I have this notion that homeschooling is about filling your mind up with really great things. It’s not about how many text books you complete or which curriculum you are using. There are many ways to fill your mind, as long as you choose to fill it with great things.
I am having a hard time explaining this to my girls. This stage of “in between” is a tough one. They are in between childhood and adulthood and there is no road map for this mama to use as a guide.
Lilah is capable of reading all the books that are making headlines now. However, she is still just eleven years old. She wanted to read Fault in Our Starts. I pre-read it and felt that some of the relationship content was too much for an eleven year old. There is great buzz about Divergent so I read that too and felt that the scenes of violence were just too much for someone so young to take in and process, same with Hunger Games. Does this make me an overprotective mom? I really don’t know. I know that this is a popular genre and she wants to be a part of the dialogue that takes place when these books come up. She is a reader at heart. She is also a visual, creative, emotionally sensitive girl.
I offered her Uglies, and we’ll see if she likes that. In the meantime, she has picked up the book club book that we will meet to discuss at the end of the month, Jerry Spinelli’s Milkweed. I did not choose this book. It was recommended by my friend, whose son is in the book club and has read every book I was thinking of for our first meeting. In fact, he has listened to this book but was willing to re-read it because he said it was that good. How fortuitous that it happens to be about WWII and the Nazi occupation of Warsaw, Poland. How perfect that we already have an understanding of this horrible time in history. How interesting that the girls have a deceased relative who took part in the resistance.

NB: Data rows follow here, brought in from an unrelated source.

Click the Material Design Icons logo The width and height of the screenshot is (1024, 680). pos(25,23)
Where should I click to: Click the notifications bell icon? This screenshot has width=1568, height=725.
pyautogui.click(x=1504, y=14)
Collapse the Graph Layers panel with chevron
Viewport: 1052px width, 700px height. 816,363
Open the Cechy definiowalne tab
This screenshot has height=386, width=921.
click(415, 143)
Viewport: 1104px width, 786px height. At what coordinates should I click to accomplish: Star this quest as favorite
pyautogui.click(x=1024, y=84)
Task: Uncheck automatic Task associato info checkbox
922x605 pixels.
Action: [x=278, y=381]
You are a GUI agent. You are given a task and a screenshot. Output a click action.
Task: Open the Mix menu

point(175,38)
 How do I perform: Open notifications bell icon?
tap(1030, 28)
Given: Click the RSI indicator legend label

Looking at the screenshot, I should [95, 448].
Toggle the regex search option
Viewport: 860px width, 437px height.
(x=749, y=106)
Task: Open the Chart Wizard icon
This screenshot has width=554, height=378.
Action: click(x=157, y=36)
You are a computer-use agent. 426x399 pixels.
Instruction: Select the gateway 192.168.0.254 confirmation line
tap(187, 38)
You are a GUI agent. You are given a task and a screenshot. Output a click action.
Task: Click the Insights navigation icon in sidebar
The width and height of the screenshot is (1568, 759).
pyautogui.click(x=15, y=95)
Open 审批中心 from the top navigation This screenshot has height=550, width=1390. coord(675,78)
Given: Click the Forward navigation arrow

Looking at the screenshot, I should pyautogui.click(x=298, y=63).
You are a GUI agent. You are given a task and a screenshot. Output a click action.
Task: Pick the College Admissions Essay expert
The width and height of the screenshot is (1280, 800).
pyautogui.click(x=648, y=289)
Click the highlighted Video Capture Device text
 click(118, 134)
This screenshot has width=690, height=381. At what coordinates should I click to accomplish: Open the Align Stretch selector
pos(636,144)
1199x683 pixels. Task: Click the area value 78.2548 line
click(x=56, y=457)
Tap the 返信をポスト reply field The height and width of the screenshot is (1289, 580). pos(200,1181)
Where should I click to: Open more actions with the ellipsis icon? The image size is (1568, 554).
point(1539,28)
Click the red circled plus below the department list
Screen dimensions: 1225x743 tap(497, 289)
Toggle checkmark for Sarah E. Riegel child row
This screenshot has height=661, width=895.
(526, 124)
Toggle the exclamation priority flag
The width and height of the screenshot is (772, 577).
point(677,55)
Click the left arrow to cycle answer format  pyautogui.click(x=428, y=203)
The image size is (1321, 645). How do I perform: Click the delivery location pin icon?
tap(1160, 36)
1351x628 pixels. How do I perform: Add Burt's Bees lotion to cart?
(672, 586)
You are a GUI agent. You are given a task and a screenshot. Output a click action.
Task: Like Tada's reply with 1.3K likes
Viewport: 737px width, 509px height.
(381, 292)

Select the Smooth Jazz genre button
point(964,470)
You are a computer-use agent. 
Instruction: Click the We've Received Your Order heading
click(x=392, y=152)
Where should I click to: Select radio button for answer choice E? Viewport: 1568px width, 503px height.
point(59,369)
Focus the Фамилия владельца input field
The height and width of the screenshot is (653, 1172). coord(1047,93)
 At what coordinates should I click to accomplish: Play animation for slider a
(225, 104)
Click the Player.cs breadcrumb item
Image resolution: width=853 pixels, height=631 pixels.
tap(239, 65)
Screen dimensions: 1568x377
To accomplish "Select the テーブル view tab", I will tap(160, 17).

To help build a total understanding of this book I am making a story board. Nothing too fancy, just a place to elaborate on some of the concepts in the book that are new to us, like the term jackboots and that it is not simply the boot but also the symbol for totalitarianism. I put up the map of Poland to illustrate where the country is in relation to Germany and a bit of the history of the occupation. I have had a very mature discussion of the many meanings of the word ghetto with Lilah. We are just six chapters in and I look forward to this daily reading time together with my girls.